Task description: Copy word for word the rows from the one containing "Contact Us (456, 333)" through the last row, including both.

** start of Extracted records **

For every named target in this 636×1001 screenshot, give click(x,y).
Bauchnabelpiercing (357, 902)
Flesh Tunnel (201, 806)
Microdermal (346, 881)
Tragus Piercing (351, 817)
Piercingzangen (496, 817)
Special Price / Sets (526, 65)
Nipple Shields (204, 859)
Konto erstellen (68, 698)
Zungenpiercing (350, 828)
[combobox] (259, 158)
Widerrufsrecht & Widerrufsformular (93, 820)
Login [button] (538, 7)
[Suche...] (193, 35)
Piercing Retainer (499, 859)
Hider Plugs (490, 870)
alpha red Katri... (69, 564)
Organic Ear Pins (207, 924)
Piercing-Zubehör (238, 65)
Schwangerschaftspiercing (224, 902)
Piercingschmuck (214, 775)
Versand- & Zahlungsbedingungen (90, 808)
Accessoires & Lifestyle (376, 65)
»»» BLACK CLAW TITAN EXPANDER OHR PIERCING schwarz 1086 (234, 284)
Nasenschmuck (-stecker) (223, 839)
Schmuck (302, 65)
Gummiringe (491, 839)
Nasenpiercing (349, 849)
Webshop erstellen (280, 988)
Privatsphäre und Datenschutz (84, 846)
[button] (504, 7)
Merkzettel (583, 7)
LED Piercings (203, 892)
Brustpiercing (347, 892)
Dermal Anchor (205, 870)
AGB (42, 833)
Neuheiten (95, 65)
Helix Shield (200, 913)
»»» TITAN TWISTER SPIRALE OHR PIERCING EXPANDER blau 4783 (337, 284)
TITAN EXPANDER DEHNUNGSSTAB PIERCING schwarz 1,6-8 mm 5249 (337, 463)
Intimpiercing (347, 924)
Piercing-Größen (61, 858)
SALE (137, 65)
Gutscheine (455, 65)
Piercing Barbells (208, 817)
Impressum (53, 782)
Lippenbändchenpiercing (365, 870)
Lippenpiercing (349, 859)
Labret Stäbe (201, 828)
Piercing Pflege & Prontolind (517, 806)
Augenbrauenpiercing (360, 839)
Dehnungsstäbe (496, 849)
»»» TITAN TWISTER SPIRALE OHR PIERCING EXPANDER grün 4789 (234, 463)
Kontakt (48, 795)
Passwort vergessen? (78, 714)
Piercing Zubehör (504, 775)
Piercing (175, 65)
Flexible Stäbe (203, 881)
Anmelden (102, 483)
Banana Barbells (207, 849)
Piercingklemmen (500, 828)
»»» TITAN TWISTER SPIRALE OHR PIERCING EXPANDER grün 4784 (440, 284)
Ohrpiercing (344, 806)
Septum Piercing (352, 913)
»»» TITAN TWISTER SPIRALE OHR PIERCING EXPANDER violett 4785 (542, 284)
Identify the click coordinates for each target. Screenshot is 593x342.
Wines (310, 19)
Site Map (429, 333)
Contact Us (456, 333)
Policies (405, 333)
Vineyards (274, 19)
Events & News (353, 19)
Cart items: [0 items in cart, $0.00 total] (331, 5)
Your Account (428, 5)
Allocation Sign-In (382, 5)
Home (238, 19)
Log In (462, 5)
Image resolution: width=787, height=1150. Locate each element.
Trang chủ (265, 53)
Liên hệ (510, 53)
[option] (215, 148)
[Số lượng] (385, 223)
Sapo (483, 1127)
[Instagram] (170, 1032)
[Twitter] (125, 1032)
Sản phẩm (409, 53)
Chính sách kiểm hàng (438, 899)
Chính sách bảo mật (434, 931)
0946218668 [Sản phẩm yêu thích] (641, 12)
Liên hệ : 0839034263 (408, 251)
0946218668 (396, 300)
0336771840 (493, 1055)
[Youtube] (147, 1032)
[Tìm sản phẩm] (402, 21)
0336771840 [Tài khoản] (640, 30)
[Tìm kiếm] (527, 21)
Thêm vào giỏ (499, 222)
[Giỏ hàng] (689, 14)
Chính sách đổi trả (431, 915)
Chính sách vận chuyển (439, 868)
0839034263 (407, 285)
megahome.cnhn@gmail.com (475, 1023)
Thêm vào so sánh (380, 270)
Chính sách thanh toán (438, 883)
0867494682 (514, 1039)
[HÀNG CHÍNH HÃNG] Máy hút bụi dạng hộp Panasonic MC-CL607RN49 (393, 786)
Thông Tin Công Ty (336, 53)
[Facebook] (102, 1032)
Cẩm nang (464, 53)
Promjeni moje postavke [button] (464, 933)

** end of Extracted records **

Answer to this task:
Contact Us (456, 333)
Policies (405, 333)
Vineyards (274, 19)
Events & News (353, 19)
Cart items: [0 items in cart, $0.00 total] (331, 5)
Your Account (428, 5)
Allocation Sign-In (382, 5)
Home (238, 19)
Log In (462, 5)
Image resolution: width=787, height=1150. Locate each element.
Trang chủ (265, 53)
Liên hệ (510, 53)
[option] (215, 148)
[Số lượng] (385, 223)
Sapo (483, 1127)
[Instagram] (170, 1032)
[Twitter] (125, 1032)
Sản phẩm (409, 53)
Chính sách kiểm hàng (438, 899)
Chính sách bảo mật (434, 931)
0946218668 [Sản phẩm yêu thích] (641, 12)
Liên hệ : 0839034263 (408, 251)
0946218668 (396, 300)
0336771840 (493, 1055)
[Youtube] (147, 1032)
[Tìm sản phẩm] (402, 21)
0336771840 [Tài khoản] (640, 30)
[Tìm kiếm] (527, 21)
Thêm vào giỏ (499, 222)
[Giỏ hàng] (689, 14)
Chính sách đổi trả (431, 915)
Chính sách vận chuyển (439, 868)
0839034263 (407, 285)
megahome.cnhn@gmail.com (475, 1023)
Thêm vào so sánh (380, 270)
Chính sách thanh toán (438, 883)
0867494682 (514, 1039)
[HÀNG CHÍNH HÃNG] Máy hút bụi dạng hộp Panasonic MC-CL607RN49 (393, 786)
Thông Tin Công Ty (336, 53)
[Facebook] (102, 1032)
Cẩm nang (464, 53)
Promjeni moje postavke [button] (464, 933)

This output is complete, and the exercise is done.